又、アクリルポリマー系の地盤改良剤において、ゲル化時間を遅くするため、レドックス触媒の含有量を少なくした地盤改良剤も考えられるが、この地盤改良剤は、一部がゲル化するのみか、或いは全くゲル化しない場合があり、液状化防止の用途には使用し難いものであった。
【0004】
【課題を解決するための手段】
本発明者等は、上記課題を解決するため鋭意検討した結果、長いゲル化時間(1日以上)を有する地盤改良剤を提供するためには、アクリル酸多価金属塩とこの重合触媒としての特定の化合物からなる地盤改良剤が極めて有効であることを見い出し、本発明を完成するに至った。
即ち、本発明はアクリル酸多価金属塩及び親水基を有するアゾ化合物の水溶液からなる地盤改良剤である。
以下、本発明を詳細に説明する。
【0005】
【発明の実施の形態】
○アクリル酸多価金属塩
本発明の地盤改良剤では、アクリル酸多価金属塩を使用する。1価のアクリル酸金属塩を使用する場合には、架橋点を持たないためにその重合物は水溶性となってしまい、 地盤改良剤として利用できない。 アクリル酸多価金属塩としては、種々の化合物が使用でき、アクリル酸マグネシウム、アクリル酸亜鉛、アクリル酸ニッケル及びアクリル酸アルミニウム等がある。これらの中でも、得られるゲルの強度が優れ、又得られるゲルのpHがほぼ中性を示し、取扱いが容易であるうことから、アクリル酸マグネシウムが好ましい。
【0006】
地盤改良剤中のアクリル酸多価金属塩の濃度としては、17〜35重量%が好ましく、より好ましくは28〜35重量%である。アクリル酸多価金属塩の濃度の濃度が17重量%に満たない場合は、充分なゲル強度が得られないことがあり、他方35重量%を越える場合には、粘度が高くなりすぎ取扱いにくくなったり、ゲル化時間が速くなりすぎることがある。
【0007】
○親水基を有するアゾ化合物
本発明では、アクリル酸多価金属塩を重合させる触媒として、親水基を有するアゾ化合物(以下単にアゾ化合物という)を使用する。

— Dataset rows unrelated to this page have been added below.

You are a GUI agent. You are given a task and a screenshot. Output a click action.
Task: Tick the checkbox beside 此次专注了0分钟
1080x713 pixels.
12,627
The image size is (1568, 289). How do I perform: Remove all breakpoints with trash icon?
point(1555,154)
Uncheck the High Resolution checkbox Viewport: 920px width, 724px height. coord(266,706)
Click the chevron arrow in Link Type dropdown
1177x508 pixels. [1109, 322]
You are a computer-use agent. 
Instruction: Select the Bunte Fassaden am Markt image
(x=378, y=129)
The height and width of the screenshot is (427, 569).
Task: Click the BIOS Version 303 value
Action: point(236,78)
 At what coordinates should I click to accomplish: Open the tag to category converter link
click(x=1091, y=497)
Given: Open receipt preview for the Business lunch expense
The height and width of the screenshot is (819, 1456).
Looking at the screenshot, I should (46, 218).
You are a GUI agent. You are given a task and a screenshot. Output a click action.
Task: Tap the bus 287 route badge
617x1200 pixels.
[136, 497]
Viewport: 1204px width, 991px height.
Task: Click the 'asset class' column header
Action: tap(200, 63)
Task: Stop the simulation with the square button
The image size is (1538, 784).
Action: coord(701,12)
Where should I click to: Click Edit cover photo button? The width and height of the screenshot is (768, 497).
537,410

本発明で使用するアゾ化合物は、次の優れた特長を有する。
1)地盤中の温度領域におけるラジカルの発生濃度が低く、かつ長時間にわたって一定濃度で分解する。しかもゲル化終了時においても、半減期に達しておらず、安定した触媒活性を保持する。
2)分子中に親水基を有するため、アクリル酸多価金属塩水溶液に対して10−2mol/L以上の溶解性を有しており、重合触媒として十分な相溶性を有している。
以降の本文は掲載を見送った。